L'administrateur, dans la quinzaine de sa nomination, convoquera l'assemblée générale suivant le mode déterminé par les statuts.

Il n'est responsable que de l'exécution de son mandat.

Sommaire.

I.

II.

III.

La société est-elle dissoute par la révocation du gérant? (nos 1 à 4)
Responsabilité de l'ex-gérant ou de ses héritiers (no 5).

--

Le nouveau gérant-commandité répond des dettes sociales antérieures à son entrée en fonctions (nos 7 à 13).

COMMENTAIRE.

1. Le mandat est un acte de confiance que le mandant peut révoquer quand bon lui semble, sans qu'il ait aucune raison à donner. Mais lorsque le gérant d'une société doit être un associé, son mandat peut emprunter aux règles sur les sociétés un certain caractère d'irrévocabilité. La loi exige que le nom du gérant d'une commandite par actions soit indiqué dans l'acte constitutif (art. 77); la raison sociale comprend d'ordinaire son nom; il est, dès lors, difficile de concevoir que la société ne prenne pas fin par la révocation du gérant-commandité.

2. Cependant la révocation ne saurait produire plus d'effets que le décès. Il suffit, à notre sens, qu'il ait été stipulé que la société ne prendra pas fin par la mort du gérant pour décider que

la société ne prendra pas fin non plus par sa révocation, et vice versa. Dans l'une et l'autre hypothèse, il y a lieu d'admettre que l'industrie du gérant n'a pas été considérée comme personnelle au point de constituer la principale cause du contrat.

3. L'usage s'était introduit d'inscrire dans les statuts que la révocation judiciaire du gérant sera possible sans qu'elle entraîne la dissolution de la société; puis, faisant un pas de plus, les actionnaires se sont réservé le droit de révoquer directement les gérants en assemblée générale pour des causes déterminées; enfin, les fondateurs ont stipulé qu'il serait loisible à l'assemblée générale des actionnaires de révoquer le gérant ad nutum.

4. Dans le silence des statuts à cet égard, le mandat du gérant statutaire ne peut lui être enlevé sans cause légitime (arg. art. 1856 du Code civil); et si le gérant entendait continuer l'exercice de ses fonctions malgré la majorité des actionnaires, il appartiendrait aux tribunaux de prononcer. Comment le procès s'engagera-t-il? Nous laissons à de plus autorisés que nous, de dire qui représentera les actionnaires.
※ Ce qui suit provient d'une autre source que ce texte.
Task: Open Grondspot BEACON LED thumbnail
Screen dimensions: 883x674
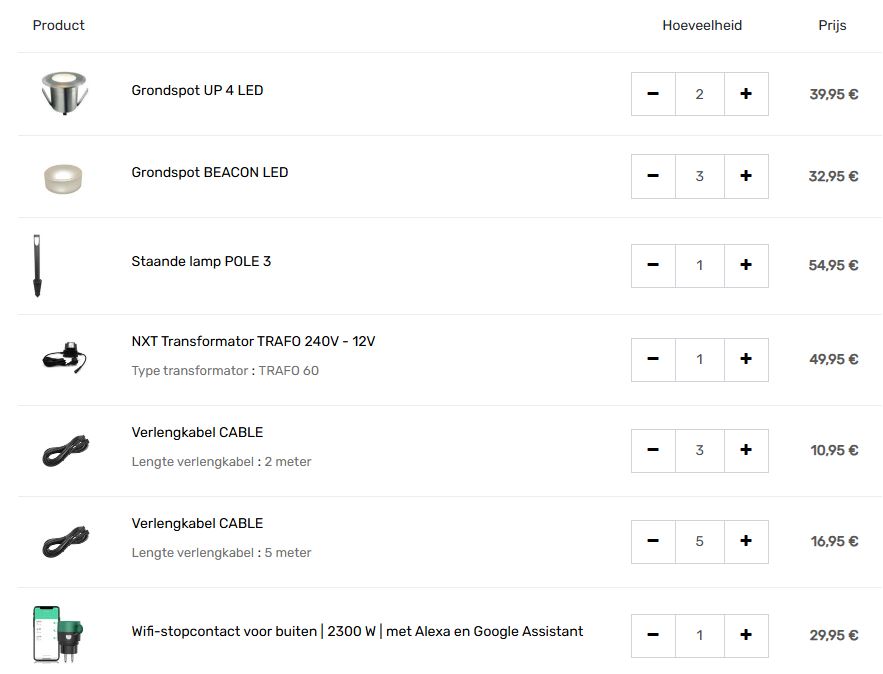Action: 66,176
En Allemagne, les commissaires ont qualité pour agir contre le gérant. En Italie, le gérant peut être révoqué par l'assemblée générale délibérant à la grande majorité; mais si la révocation est faite sans justes motifs, le gérant a droit à une indemnité.
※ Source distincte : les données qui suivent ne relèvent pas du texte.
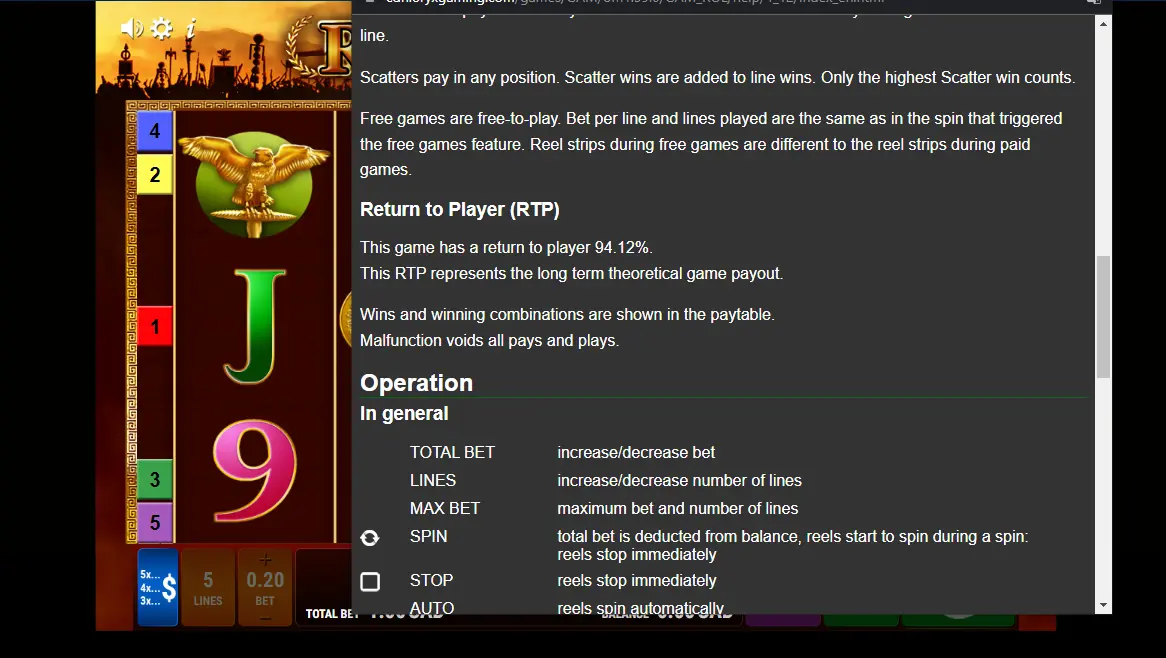Open the settings gear icon

(161, 28)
5. Le gérant révoqué n'en reste pas moins indéfiniment et solidairement responsable des obligations contractées pendant son administration. A partir de quelle date la prescription court-elle en sa faveur? Cinq jours après la publication de sa retraite, s'il cesse d'être commandité (art. 127), et cette publication résulte suffisamment, croyons-nous, de la publicité donnée à la nomination. du nouveau gérant (Arg. art. 41).

6. Les héritiers d'un commandité décédé ne lui succèdent dans la société qu'en vertu d'une stipulation expresse. Dans ce cas, le nouveau gérant est leur mandataire; mais s'il ne devient membre de la société que par une modification statutaire, les héritiers de l'ancien gérant ne sont responsables de la gestion de leur auteur que pendant cinq ans, à dater de la publication de l'acte modificatif de société.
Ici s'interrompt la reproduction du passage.